## Anweisungen zur Aufgabe
Gib das folgende Material vollständig und Zeile für Zeile unverändert wieder.

------ Übungsdaten ------

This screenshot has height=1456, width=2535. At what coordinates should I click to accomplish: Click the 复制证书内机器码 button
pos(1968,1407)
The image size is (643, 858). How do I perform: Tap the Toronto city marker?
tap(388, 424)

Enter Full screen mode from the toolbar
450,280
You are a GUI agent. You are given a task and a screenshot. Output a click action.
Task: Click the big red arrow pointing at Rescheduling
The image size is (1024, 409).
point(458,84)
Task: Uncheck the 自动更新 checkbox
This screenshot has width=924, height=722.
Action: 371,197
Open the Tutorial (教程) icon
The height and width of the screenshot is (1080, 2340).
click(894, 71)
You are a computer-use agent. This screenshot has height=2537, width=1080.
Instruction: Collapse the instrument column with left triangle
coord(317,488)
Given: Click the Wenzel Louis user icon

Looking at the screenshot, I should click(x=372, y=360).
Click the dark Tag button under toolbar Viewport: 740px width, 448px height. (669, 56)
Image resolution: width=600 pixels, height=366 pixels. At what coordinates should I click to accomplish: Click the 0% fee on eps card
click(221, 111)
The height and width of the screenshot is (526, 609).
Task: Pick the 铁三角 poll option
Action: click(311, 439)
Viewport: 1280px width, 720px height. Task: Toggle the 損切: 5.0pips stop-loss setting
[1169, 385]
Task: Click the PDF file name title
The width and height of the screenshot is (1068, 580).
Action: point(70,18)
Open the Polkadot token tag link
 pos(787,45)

------

## Fertige Antwort
This screenshot has height=1456, width=2535. At what coordinates should I click to accomplish: Click the 复制证书内机器码 button
pos(1968,1407)
The image size is (643, 858). How do I perform: Tap the Toronto city marker?
tap(388, 424)

Enter Full screen mode from the toolbar
450,280
You are a GUI agent. You are given a task and a screenshot. Output a click action.
Task: Click the big red arrow pointing at Rescheduling
The image size is (1024, 409).
point(458,84)
Task: Uncheck the 自动更新 checkbox
This screenshot has width=924, height=722.
Action: 371,197
Open the Tutorial (教程) icon
The height and width of the screenshot is (1080, 2340).
click(894, 71)
You are a computer-use agent. This screenshot has height=2537, width=1080.
Instruction: Collapse the instrument column with left triangle
coord(317,488)
Given: Click the Wenzel Louis user icon

Looking at the screenshot, I should click(x=372, y=360).
Click the dark Tag button under toolbar Viewport: 740px width, 448px height. (669, 56)
Image resolution: width=600 pixels, height=366 pixels. At what coordinates should I click to accomplish: Click the 0% fee on eps card
click(221, 111)
The height and width of the screenshot is (526, 609).
Task: Pick the 铁三角 poll option
Action: click(311, 439)
Viewport: 1280px width, 720px height. Task: Toggle the 損切: 5.0pips stop-loss setting
[1169, 385]
Task: Click the PDF file name title
The width and height of the screenshot is (1068, 580).
Action: point(70,18)
Open the Polkadot token tag link
 pos(787,45)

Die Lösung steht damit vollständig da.